◆ DIRECTIONS
1. Translate this sentence from the article on Sea Sunday into Spanish: "Cardinal Michael Czerny, the Prefect of the Dicastery for Promoting Integral Human Development, released a message on Monday to mark Sea Sunday on July 9."
2. Arrange the entries as a Markdown table with the columns Row and Line, running from the first line of the entries up to and including the line with "[x=262, y=882]". Leave out blank lines.
══ ARTICLE ══
Source: Sea Sunday: Holy See reiterates closeness to seafarers – Vatican News
In a message marking the annual celebration of ‘Sea Sunday’, the Holy See reiterates the Church’s closeness to all people working at sea. On the second Sunday of July each year, Christian communities celebrate this important day to express their solidarity with people working at sea and to draw attention to their essential work and needs.
By Lisa Zengarini
Cardinal Michael Czerny, the Prefect of the Dicastery for Promoting Integral Human Development, released a message on Monday to mark Sea Sunday on July 9.
The day, which is observed on the second Sunday of July each year, highlights the essential work over a million seafarers do throughout the year, drawing attention to their hardships and needs, and offers an opportunity for Christians to pray for them and their families.
Sea Sunday is not reserved to seafarers
Indeed, thanks to these workers “our daily lives become possible and the economy is sustained”, the message remarks. “Yet we know hardly anything about them, about their faith, or about how they love and hope”. Many are forced to stay away from their loved ones and don’t even have access to spiritual services during their long months at sea.
═══
══ DATA FOR THIS EXERCISE ══
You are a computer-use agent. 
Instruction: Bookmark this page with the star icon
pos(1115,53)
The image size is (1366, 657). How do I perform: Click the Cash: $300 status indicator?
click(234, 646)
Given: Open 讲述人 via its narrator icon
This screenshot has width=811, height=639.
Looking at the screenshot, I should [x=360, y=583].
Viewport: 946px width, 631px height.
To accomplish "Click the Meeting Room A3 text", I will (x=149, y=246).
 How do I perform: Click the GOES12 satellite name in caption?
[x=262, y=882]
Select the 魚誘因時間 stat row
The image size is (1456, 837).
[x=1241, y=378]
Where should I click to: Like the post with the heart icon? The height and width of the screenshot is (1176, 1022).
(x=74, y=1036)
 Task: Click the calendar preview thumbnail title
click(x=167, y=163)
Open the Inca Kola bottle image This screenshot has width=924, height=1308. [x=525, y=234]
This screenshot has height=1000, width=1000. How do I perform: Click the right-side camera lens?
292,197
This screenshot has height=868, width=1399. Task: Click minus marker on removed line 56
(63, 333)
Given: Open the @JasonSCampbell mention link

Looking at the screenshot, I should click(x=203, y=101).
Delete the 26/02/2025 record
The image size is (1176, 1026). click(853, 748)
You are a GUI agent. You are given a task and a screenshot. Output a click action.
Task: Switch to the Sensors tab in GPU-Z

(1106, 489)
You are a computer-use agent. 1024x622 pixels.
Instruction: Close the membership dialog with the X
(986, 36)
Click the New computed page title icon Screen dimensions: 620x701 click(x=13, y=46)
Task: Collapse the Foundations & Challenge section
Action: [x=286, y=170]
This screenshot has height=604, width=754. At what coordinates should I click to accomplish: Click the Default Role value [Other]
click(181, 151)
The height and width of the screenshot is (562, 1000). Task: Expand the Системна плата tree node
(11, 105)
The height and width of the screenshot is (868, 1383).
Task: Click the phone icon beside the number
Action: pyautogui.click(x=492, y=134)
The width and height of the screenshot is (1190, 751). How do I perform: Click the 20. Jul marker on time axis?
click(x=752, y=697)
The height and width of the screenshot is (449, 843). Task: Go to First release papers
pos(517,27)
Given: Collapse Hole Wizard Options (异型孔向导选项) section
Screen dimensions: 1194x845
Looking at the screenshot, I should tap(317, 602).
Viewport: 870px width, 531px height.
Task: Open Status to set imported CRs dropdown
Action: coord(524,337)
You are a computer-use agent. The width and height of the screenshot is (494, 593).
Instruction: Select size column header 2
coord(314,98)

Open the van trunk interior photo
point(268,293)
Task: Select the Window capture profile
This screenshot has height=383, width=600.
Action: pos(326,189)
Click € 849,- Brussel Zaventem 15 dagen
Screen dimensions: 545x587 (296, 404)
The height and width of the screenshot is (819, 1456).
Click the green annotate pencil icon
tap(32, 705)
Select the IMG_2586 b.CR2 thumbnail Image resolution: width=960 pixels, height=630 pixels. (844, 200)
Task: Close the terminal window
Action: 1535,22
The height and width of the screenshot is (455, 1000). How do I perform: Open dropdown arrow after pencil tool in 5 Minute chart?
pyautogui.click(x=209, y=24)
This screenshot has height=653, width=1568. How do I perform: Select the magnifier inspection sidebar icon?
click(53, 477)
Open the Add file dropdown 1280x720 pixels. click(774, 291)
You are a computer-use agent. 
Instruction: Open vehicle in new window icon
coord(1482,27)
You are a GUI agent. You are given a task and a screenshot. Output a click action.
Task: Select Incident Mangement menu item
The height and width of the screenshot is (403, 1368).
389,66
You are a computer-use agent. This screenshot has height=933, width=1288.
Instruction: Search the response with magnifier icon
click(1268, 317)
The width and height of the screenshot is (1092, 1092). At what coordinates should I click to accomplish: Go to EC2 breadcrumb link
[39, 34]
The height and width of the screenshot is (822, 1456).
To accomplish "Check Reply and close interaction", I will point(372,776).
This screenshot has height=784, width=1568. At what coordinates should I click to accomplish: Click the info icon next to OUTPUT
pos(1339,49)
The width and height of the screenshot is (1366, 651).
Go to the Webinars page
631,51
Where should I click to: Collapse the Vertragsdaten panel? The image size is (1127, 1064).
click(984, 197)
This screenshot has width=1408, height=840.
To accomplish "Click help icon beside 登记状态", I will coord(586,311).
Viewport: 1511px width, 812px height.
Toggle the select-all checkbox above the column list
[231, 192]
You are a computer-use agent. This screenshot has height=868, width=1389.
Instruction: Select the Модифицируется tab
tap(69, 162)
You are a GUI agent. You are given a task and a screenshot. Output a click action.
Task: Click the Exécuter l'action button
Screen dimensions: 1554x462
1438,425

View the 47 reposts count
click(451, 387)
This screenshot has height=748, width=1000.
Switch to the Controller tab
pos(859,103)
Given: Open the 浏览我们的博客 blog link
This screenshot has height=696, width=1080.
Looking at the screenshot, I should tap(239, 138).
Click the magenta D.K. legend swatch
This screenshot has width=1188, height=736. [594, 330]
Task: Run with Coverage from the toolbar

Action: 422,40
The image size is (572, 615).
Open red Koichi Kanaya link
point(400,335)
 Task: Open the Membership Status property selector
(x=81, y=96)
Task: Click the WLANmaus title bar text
═══
◆ RESULTS OF THE EXERCISE
1. El cardenal Michael Czerny, prefecto del Dicasterio para el Servicio del Desarrollo Humano Integral, publicó el lunes un mensaje con motivo del Domingo del Mar, el 9 de julio.

2.
| Row | Line |
|---|---|
| 1 | You are a computer-use agent.  |
| 2 | Instruction: Bookmark this page with the star icon |
| 3 | pos(1115,53) |
| 4 | The image size is (1366, 657). How do I perform: Click the Cash: $300 status indicator? |
| 5 | click(234, 646) |
| 6 | Given: Open 讲述人 via its narrator icon |
| 7 | This screenshot has width=811, height=639. |
| 8 | Looking at the screenshot, I should [x=360, y=583]. |
| 9 | Viewport: 946px width, 631px height. |
| 10 | To accomplish "Click the Meeting Room A3 text", I will (x=149, y=246). |
| 11 |  How do I perform: Click the GOES12 satellite name in caption? |
| 12 | [x=262, y=882] |